#### What you have to do
Could you reproduce every line of the listing below word for word, leaving out the pictures?

#### Data lines
(begin)

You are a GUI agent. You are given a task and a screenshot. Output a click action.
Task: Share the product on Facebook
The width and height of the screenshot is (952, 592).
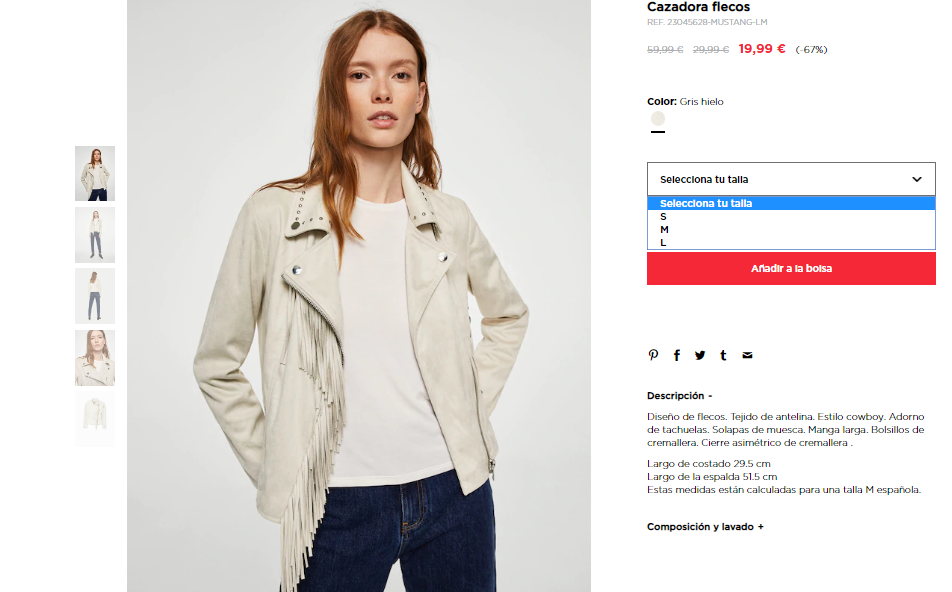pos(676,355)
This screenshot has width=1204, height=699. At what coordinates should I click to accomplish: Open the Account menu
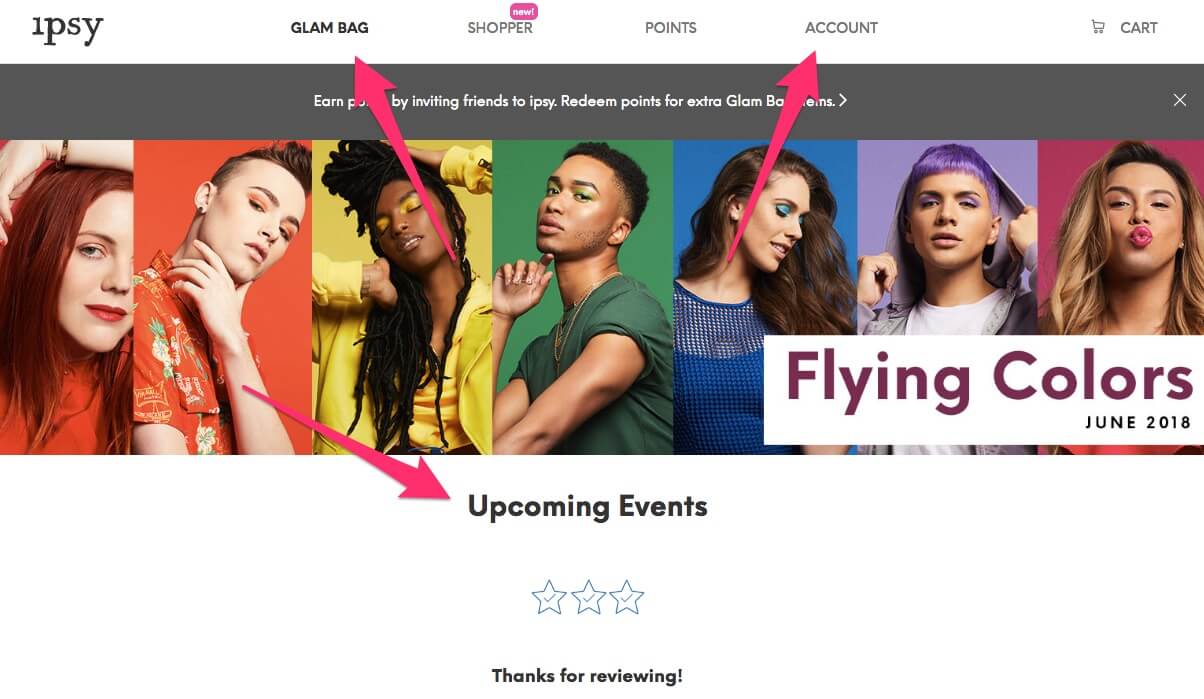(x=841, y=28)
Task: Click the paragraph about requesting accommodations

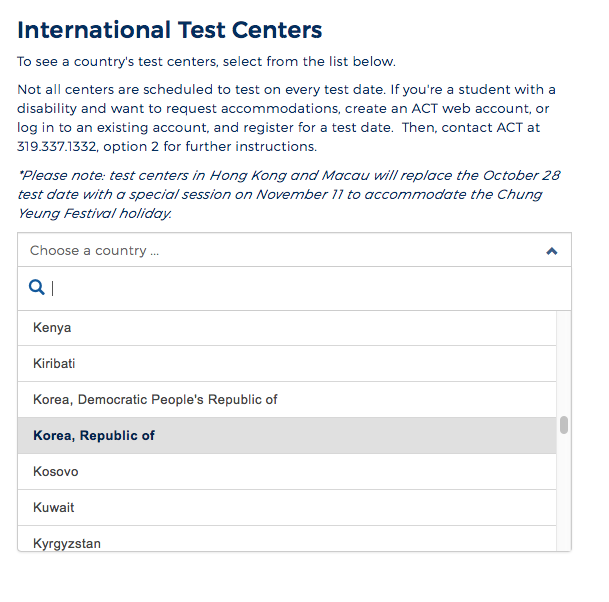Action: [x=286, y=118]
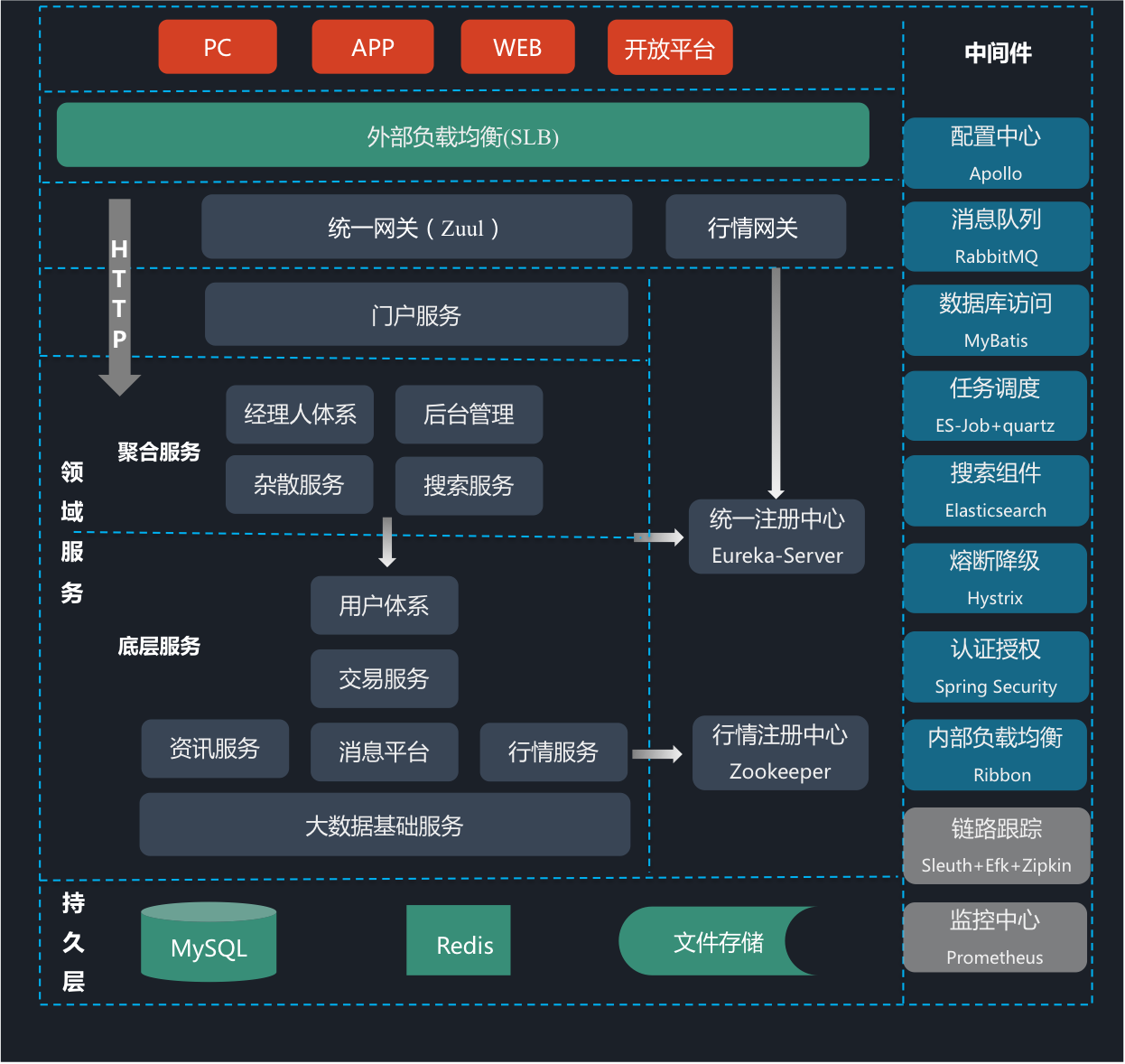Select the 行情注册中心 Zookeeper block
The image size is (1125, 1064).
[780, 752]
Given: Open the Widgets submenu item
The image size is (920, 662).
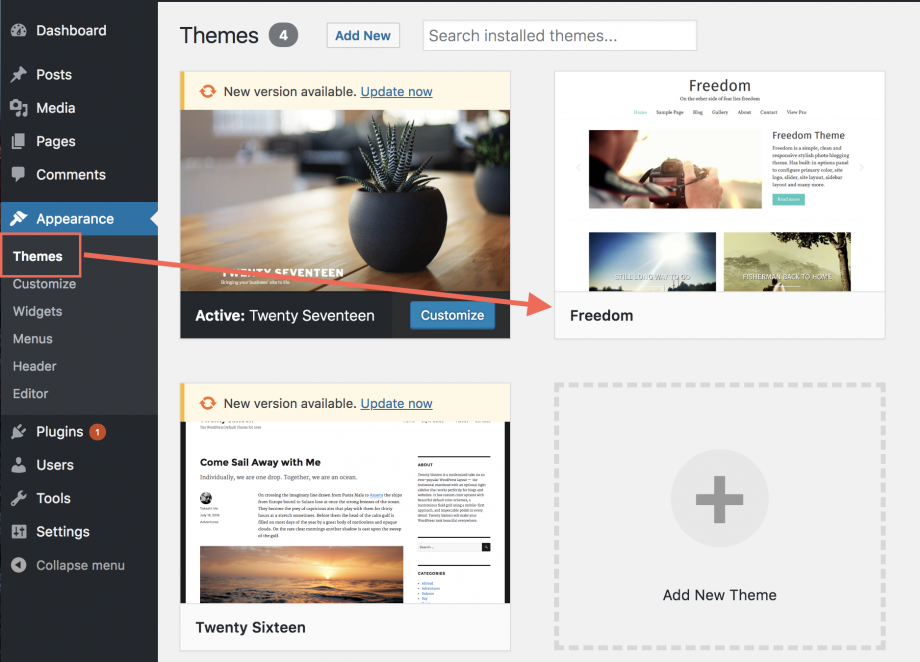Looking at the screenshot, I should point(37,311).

(end)

#### Final result
You are a GUI agent. You are given a task and a screenshot. Output a click action.
Task: Share the product on Facebook
The width and height of the screenshot is (952, 592).
pos(676,355)
This screenshot has width=1204, height=699. At what coordinates should I click to accomplish: Open the Account menu
(x=841, y=28)
Task: Click the paragraph about requesting accommodations

Action: [x=286, y=118]
Select the 行情注册中心 Zookeeper block
The image size is (1125, 1064).
[780, 752]
Given: Open the Widgets submenu item
The image size is (920, 662).
Looking at the screenshot, I should point(37,311).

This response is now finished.